Many people were believed to have scattered into dense forest or to have attempted to escape by boat, aid workers said.
An emotional Mariamo Tagir, who arrived on the ferry, told Reuters TV that she had spent seven days in the bush, crying every day.
"I don't know where my son is. It's very painful," said Tagir. "The situation is really bad, many dead."
Islamist insurgents have been increasingly active in the surrounding province of Cabo Delgado since 2017, although it is unclear whether they have a unified aim or what specifically they are fighting for.
The district where Palma is located is adjacent to natural gas projects worth $60 billion. It is home to around 110,000 people according to United Nations estimates, of whom more than 40,000 sought shelter there after fleeing attacks elsewhere.
Mozambique's government has confirmed dozens of deaths in Palma, including at least seven killed when militants ambushed vehicles trying to escape the Amarula Hotel. One South African is confirmed to have died as a result.
British national Philip Mawer, who has been missing since the attack, was likely also killed in the incident, his employer RA International said in a statement on behalf of his family, adding a body matching his description had been recovered but not formally identified.
"The family is devastated by the loss," the statement said.
Fighting was continuing as recently as Wednesday, with government forces going door-to-door trying to clear out insurgents, a United Nations (U.N.) source said, while Portugal was reportedly ready to send 60 soldiers to help train armed forces in Cabo Delgado.
Reuters has not been able to independently verify the accounts from the town. Most means of communication were cut off after the attack began on March 24. Phone calls to Mozambique's government and security officials went unanswered on Thursday.
Aid groups believe the attack has displaced tens of thousands of people. Hundreds, including many foreign workers, have been evacuated by air.
As of Wednesday afternoon, a U.N. migration agency tracker showed more than 8,100 people had been displaced, almost half of them children. Roughly 20% had arrived in Pemba, with others turning up in the districts of Mueda, Montepuez and Nangade in Cabo Delgado.
However, the full scale of the casualties and displacement remains unclear.
The ferry - organised by French energy major Total in coordination with the Mozambican government and U.N. - docked at around 8 a.m. local time (0600 GMT) in Pemba, the provincial capital of Cabo Delgado.
Total, which has a gas project on the Afungi Peninsula near Palma, said in a statement that there were almost 1,200 passengers on board, mainly women and children.
A humanitarian official said the government was screening those arriving at Pemba to prevent infiltration by armed groups.
(Emma Rumney reported from Johannesburg; Additional reporting by Manuel Mucari in Maputo, Alexander Winning and Helen Reid in Johannesburg, Wendell Roelf in Cape Town, David Lewis in Nairobi, Giulia Paravicini in Addis Ababa and Benjamin Mallet in Paris; Writing by Alexander Winning; Editing by Olivia Kumwenda-Mtambo, Hugh Lawson and Alex Richardson)

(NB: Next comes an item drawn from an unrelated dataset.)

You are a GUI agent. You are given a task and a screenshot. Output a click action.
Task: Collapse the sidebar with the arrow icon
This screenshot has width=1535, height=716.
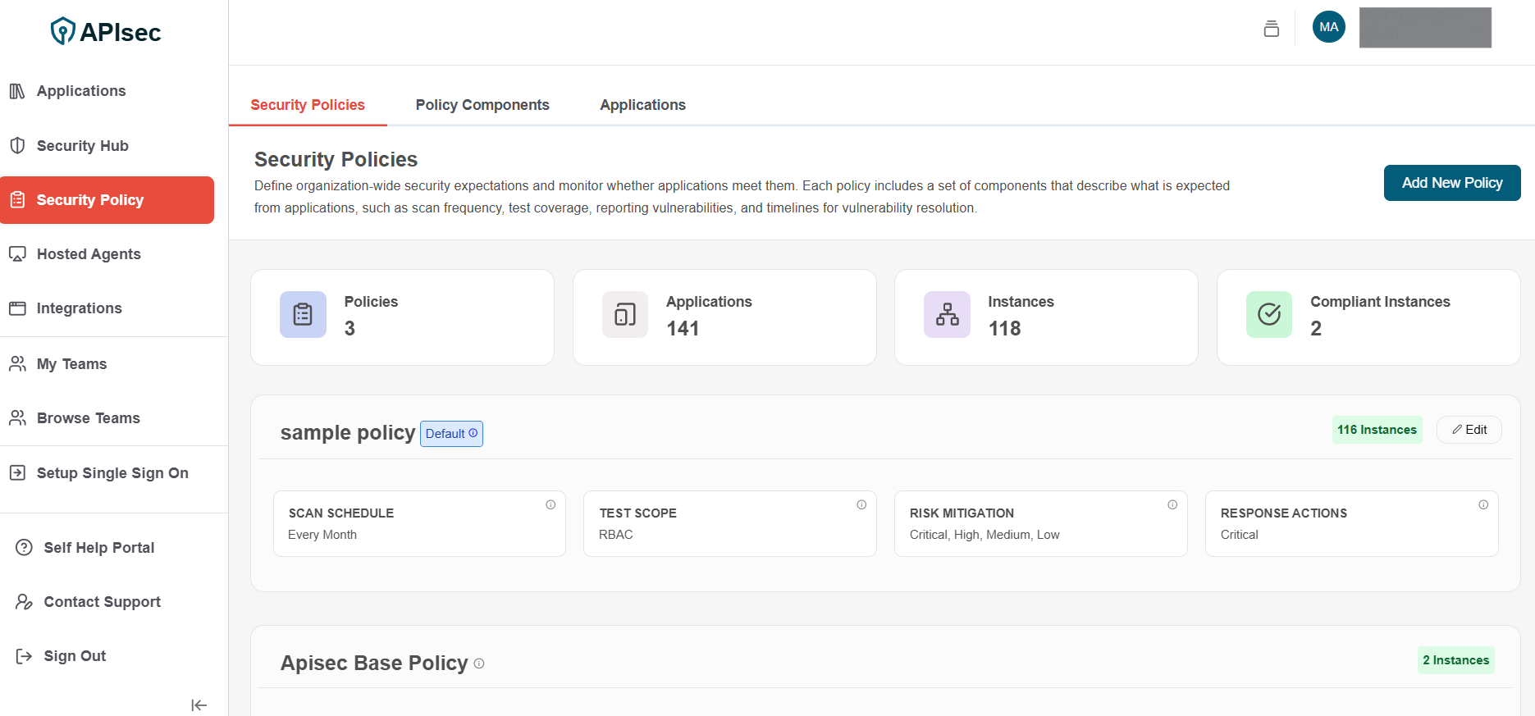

This story has not been edited by Firstpost staff and is generated by auto-feed.
CARACAS (Reuters) - Human rights groups from Venezuela and Colombia on Wednesday called on the United Nations to appoint a special envoy to address the humanitarian crisis caused by clashes between Venezuelan troops and Colombian armed groups near the countries' border. Colombian officials estimate that some 4,000 people have fled Venezuela for Colombia since March 21 following a military offensive in Venezuela's Apure state.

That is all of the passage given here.